# [EXCERPT TO READ]
Relay Therapeutics Appoints Key Leadership Members Following Acquisition
Clinical-stage precision medicine company Relay Therapeutics has brought two new senior level management team members into the fold, including Tara O’Meara, who has been appointed to senior vice president of clinical development operations.
O’Meara previously served at bluebird bio, first as a leader in the development and execution of the clinical program for rare genetic disorders and then, most recently, as the clinical development operations department leader overseeing development programs across severe genetic disease and oncology.
Charles Ferté, M.D., Ph.D., another new hire at Relay, was appointed to vice president of global medical lead for RLY-4008, the company’s highly selective FGFR2 Inhibitor that’s being studied for the treatment of certain cancers. Ferté is the former senior director and global project leader at AstraZeneca’s oncology R&D division, overseeing the development of several immune-oncology assets.
Ferté will be overseeing Relay’s lead candidate, RLY-4008, which recently demonstrated durable activity against several on-target resistance mutations in both cellular and in vivo preclinical studies, which were presented at this year’s virtual American Association for Cancer Research (AACR) Annual Meeting.
“We are thrilled to welcome Tara and Charles to our growing clinical team at Relay Therapeutics,” said Relay Therapeutics’ President and Chief Executive Officer, Sanjiv Patel, M.D., in a statement. “Over the last few years, we believe we have validated our approach of integrating computational and experimental techniques across multiple areas of drug discovery and have successfully advanced two products to the clinic with another one close behind. The leadership of Tara and Charles will fortify our clinical team and continue to strengthen what we intend to be a robust pipeline going forward.”
The new appointments immediately follow an acquisition of Waltham, Mass.-based ZebiAI, a deal that saw Relay making an upfront payment of $85 million to acquire the ZebiAl. According to Relay, the new acquisition should accelerate the company’s ability to use machine learning across its own platform to facilitate the discovery of new treatments against certain intractable targets.
“We have built a unique ability over the past five years to combine diverse computational and experimental technologies to create new medicines,” said Patel in a statement. “The combination of ZebiAI’s approach with our Dynamo platform has the potential to predict more drug-like chemical starting points, reduce cycle time to compound optimization, and ultimately, increase the number and range of programs that can be developed in parallel. We aim to continue to tackle the toughest drug discovery problems to have an even greater impact on patients, and ZebiAI will help us achieve this goal.”
Late last year, Relay also entered into a global license and collaboration agreement with Genentech for RLY-1971, a potent SHP2 inhibitor that “has the potential to serve as a backbone for combination therapy across numerous solid tumors and therefore represents an encouraging approach for cancer patients,” according to a statement by Patel.
The Genetech collaboration agreement saw Relay receiving an upfront fee of $75 million and up to another $25 million in near-term payments as well as $695 million in possible milestones. Additionally, Relay was made eligible to also receive royalties on net product sales earned worldwide. Relay noted in an announcement on the collaboration that it will now have funding available to sustain its research and development operations through the year 2024.

# [DATA SEGMENT]
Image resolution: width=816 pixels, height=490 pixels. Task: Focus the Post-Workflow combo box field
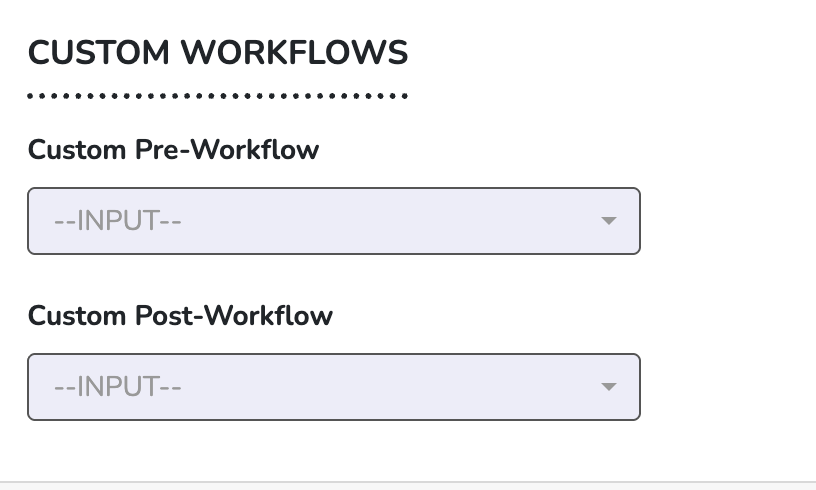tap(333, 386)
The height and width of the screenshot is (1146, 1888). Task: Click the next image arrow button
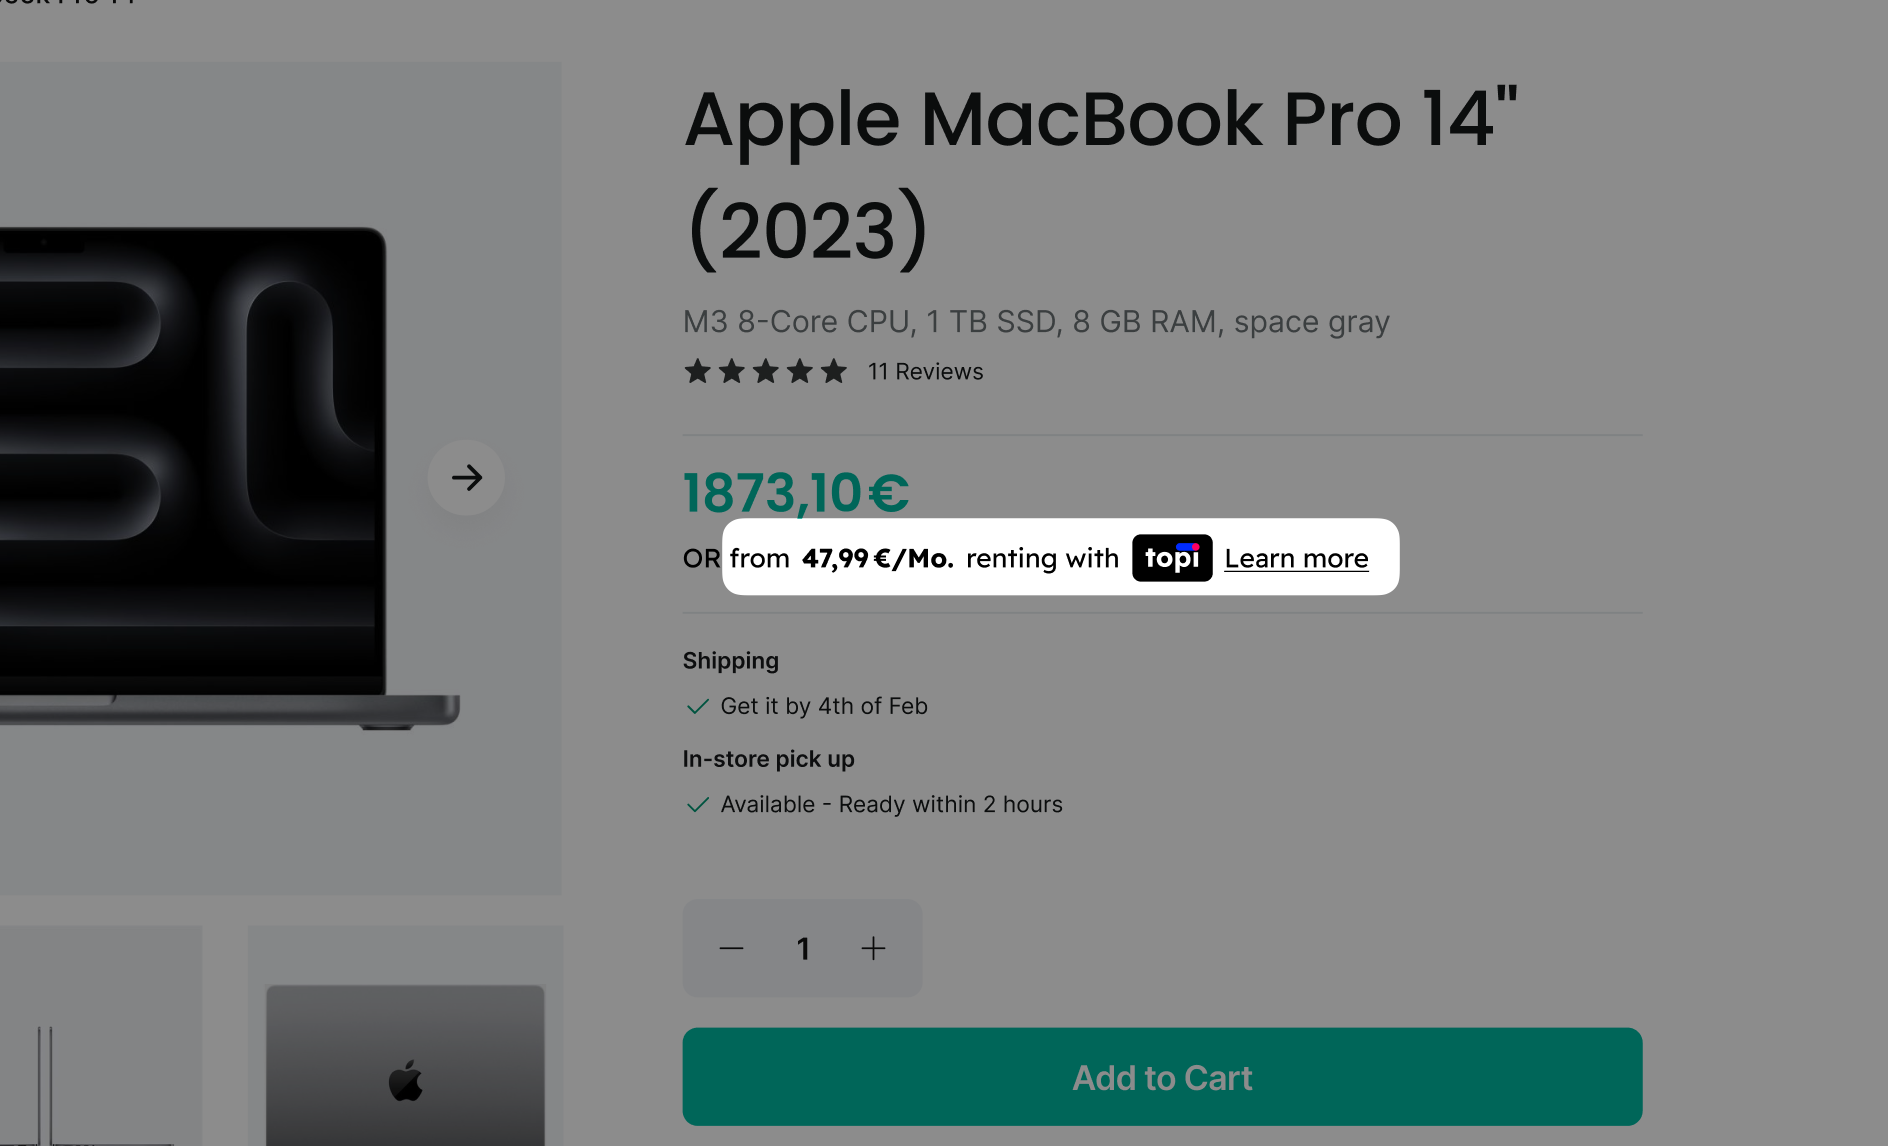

# [WORK INSTRUCTION 1]
Translate this sentence from the Relay Therapeutics article into Spanish: "Additionally, Relay was made eligible to also receive royalties on net product sales earned worldwide."
# [WORK INSTRUCTION 2]
Reproduce the Relay Therapeutics article word for word from "Charles Ferté, M.D., Ph.D., another" to "(AACR) Annual Meeting.".

# [EXPECTED ANSWER 1]
Además, Relay pasó a ser elegible para recibir también regalías sobre las ventas netas de productos obtenidas en todo el mundo.

# [EXPECTED ANSWER 2]
Charles Ferté, M.D., Ph.D., another new hire at Relay, was appointed to vice president of global medical lead for RLY-4008, the company’s highly selective FGFR2 Inhibitor that’s being studied for the treatment of certain cancers. Ferté is the former senior director and global project leader at AstraZeneca’s oncology R&D division, overseeing the development of several immune-oncology assets.
Ferté will be overseeing Relay’s lead candidate, RLY-4008, which recently demonstrated durable activity against several on-target resistance mutations in both cellular and in vivo preclinical studies, which were presented at this year’s virtual American Association for Cancer Research (AACR) Annual Meeting.